*Exercise prompt*. The entries below contain pictures, which are to be left out; write out exactly, and only, the lines from the line with "Where should I" up to and including the line with "Given: Click the browser back arrow button".

*Dataset*.
══════════════════════════════

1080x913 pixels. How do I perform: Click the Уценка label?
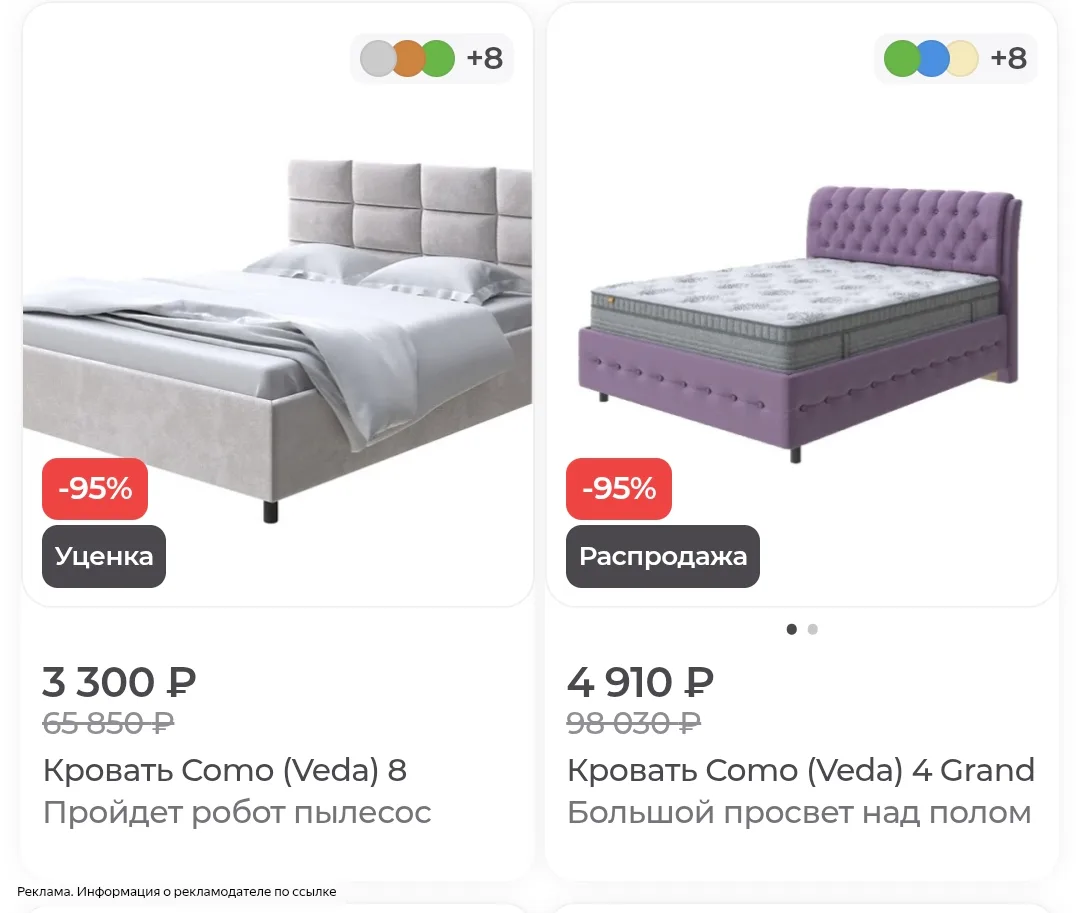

══════════════════════════════

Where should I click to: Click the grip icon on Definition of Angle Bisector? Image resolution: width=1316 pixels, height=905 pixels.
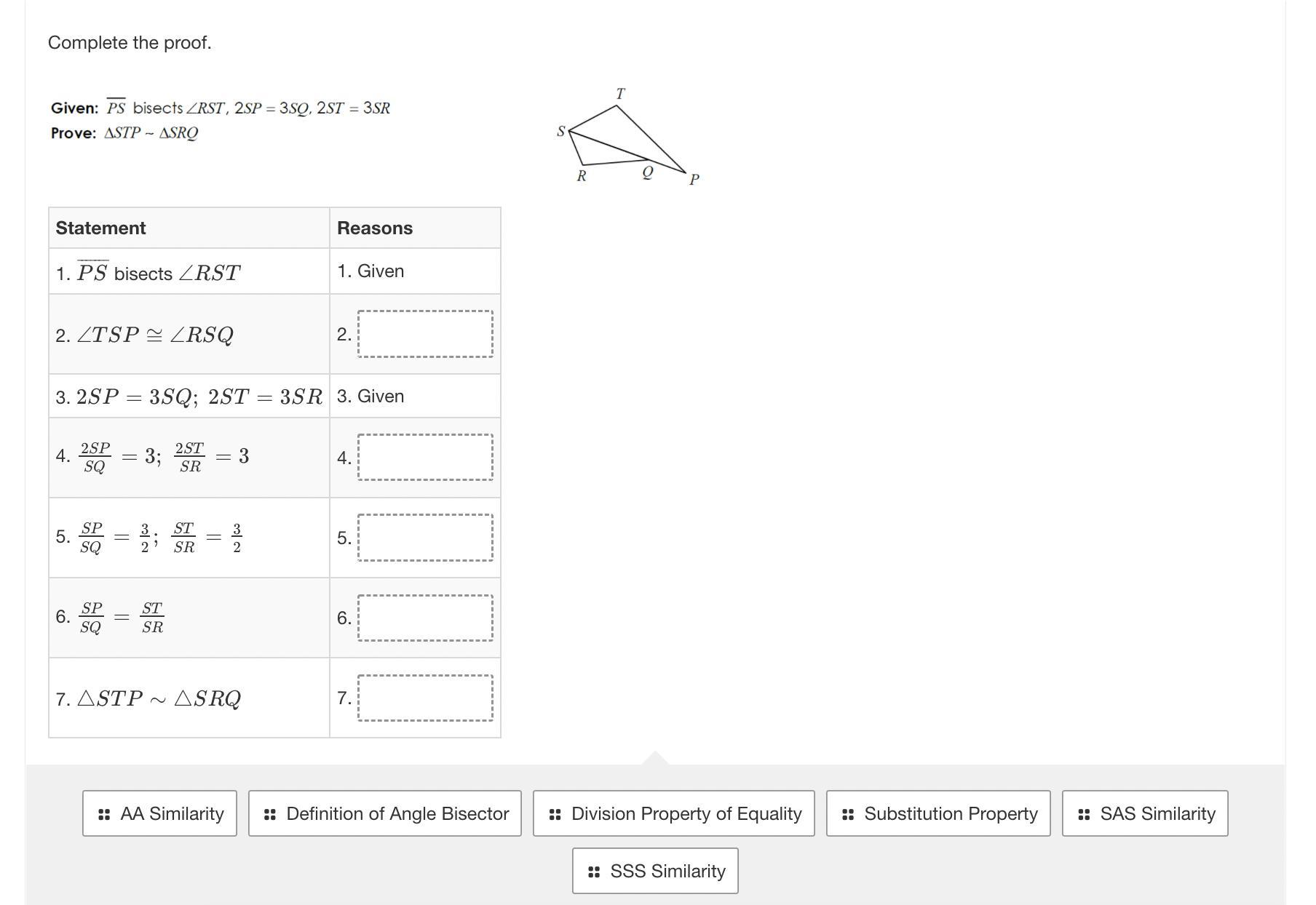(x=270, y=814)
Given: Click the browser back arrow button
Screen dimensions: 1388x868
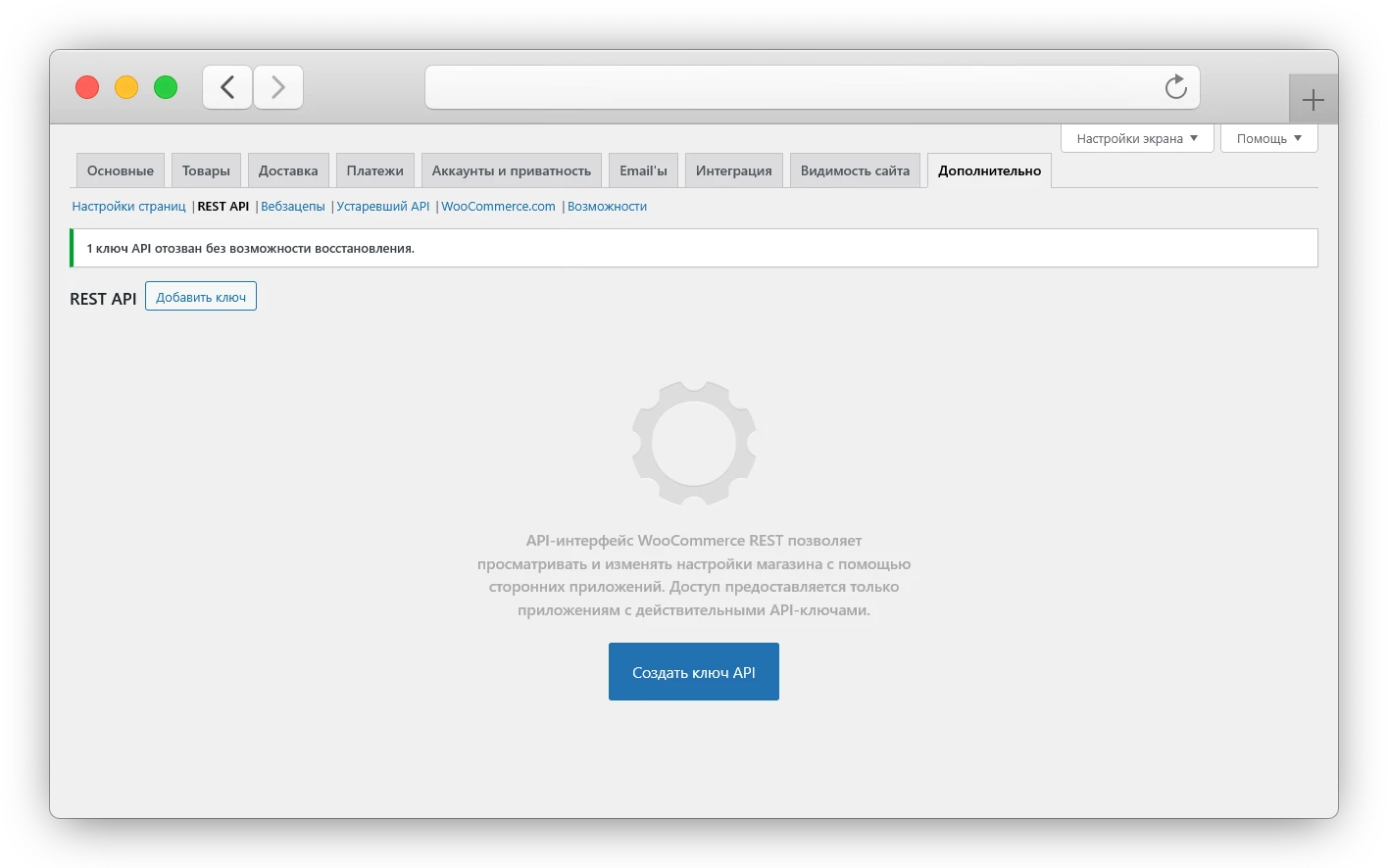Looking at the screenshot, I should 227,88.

══════════════════════════════

*Answer to this problem*.
Where should I click to: Click the grip icon on Definition of Angle Bisector? Image resolution: width=1316 pixels, height=905 pixels.
(x=270, y=814)
Given: Click the browser back arrow button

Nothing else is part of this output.